Avant même de débuter l’écoute de "Un An", on prend le temps de découvrir l’identité de son créateur... forte et personnelle, comme ce nom qui suggère le silence et cette image pénétrante mais froide qui orne la pochette. Il y a encore ces textes qui racontent des instruments, des villes étrangères et des poésies. On se prend déjà à songer qu’Atone parle de l’intime, le sien et éveille celui de l’auditeur. A partir de là, Antoine Monzonis-Calvet - ingénieur du son et musicien schizophrène - n’a déjà plus rien à prouver puisque ces morceaux trouvent leur origine dans ce besoin de traduire, au plus près, avec des notes et des ambiances les choses vécues.

Puis vient l’écoute qui traduit cette obsession des metteurs en son de Brian Eno à Mark Nelson, de Tangerine Dream à Sylvain Chauveau de jouer des tessitures et des timbres comme de notes et de penser la musique comme des paysages. Atone fait partie de ceux-là qui nous invite à un voyage immobile où il suffit de fermer les yeux.

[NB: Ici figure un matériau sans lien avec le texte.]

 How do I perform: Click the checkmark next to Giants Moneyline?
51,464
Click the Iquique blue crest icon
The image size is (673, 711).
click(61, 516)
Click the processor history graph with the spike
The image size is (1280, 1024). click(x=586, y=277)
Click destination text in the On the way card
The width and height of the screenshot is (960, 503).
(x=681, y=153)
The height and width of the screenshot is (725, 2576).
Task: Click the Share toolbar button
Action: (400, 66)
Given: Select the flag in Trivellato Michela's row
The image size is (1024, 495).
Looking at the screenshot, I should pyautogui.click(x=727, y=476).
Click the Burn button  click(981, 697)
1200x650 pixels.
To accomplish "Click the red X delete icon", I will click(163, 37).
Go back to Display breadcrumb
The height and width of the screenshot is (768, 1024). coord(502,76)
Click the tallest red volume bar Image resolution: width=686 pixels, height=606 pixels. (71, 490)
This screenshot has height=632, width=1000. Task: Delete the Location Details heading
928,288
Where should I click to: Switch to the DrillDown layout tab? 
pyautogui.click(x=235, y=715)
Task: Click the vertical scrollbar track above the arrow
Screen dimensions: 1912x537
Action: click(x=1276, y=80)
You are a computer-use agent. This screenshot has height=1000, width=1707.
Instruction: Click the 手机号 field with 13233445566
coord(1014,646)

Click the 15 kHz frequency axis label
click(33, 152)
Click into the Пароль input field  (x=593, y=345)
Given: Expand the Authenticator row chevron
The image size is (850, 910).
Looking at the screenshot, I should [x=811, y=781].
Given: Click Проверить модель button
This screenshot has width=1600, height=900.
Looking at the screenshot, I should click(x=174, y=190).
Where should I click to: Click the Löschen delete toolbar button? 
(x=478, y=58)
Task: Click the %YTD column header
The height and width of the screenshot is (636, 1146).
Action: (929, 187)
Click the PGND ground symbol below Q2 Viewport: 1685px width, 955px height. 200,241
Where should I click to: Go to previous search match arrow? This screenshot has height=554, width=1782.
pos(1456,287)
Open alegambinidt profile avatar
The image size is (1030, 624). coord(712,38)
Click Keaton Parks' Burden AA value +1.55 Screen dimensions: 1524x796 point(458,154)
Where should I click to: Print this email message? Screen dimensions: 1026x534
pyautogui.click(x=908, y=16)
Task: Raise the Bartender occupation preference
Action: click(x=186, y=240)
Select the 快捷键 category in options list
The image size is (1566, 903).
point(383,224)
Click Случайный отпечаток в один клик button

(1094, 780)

Sur ces Plateaux de Miroir (Harold Budd/Brian Eno AMBIENT2), les nappes se déroulent presque à l’infini.
Le résultat est souvent très évocateur, parfois onirique mais quelque fois aussi un peu trop terrien lorsque l’on entend les ficelles derrière le montage sonore. Cependant, ces quelques trous d’air ne retirent rien à la réussite de ce projet qui nous laisse ces quelques mots en écho une fois que la musique s’est tue :
"Les cordes qui nous lient, nous relient, et la dernière note d’un piano qui traîne... en résonance jusqu’à la rupture."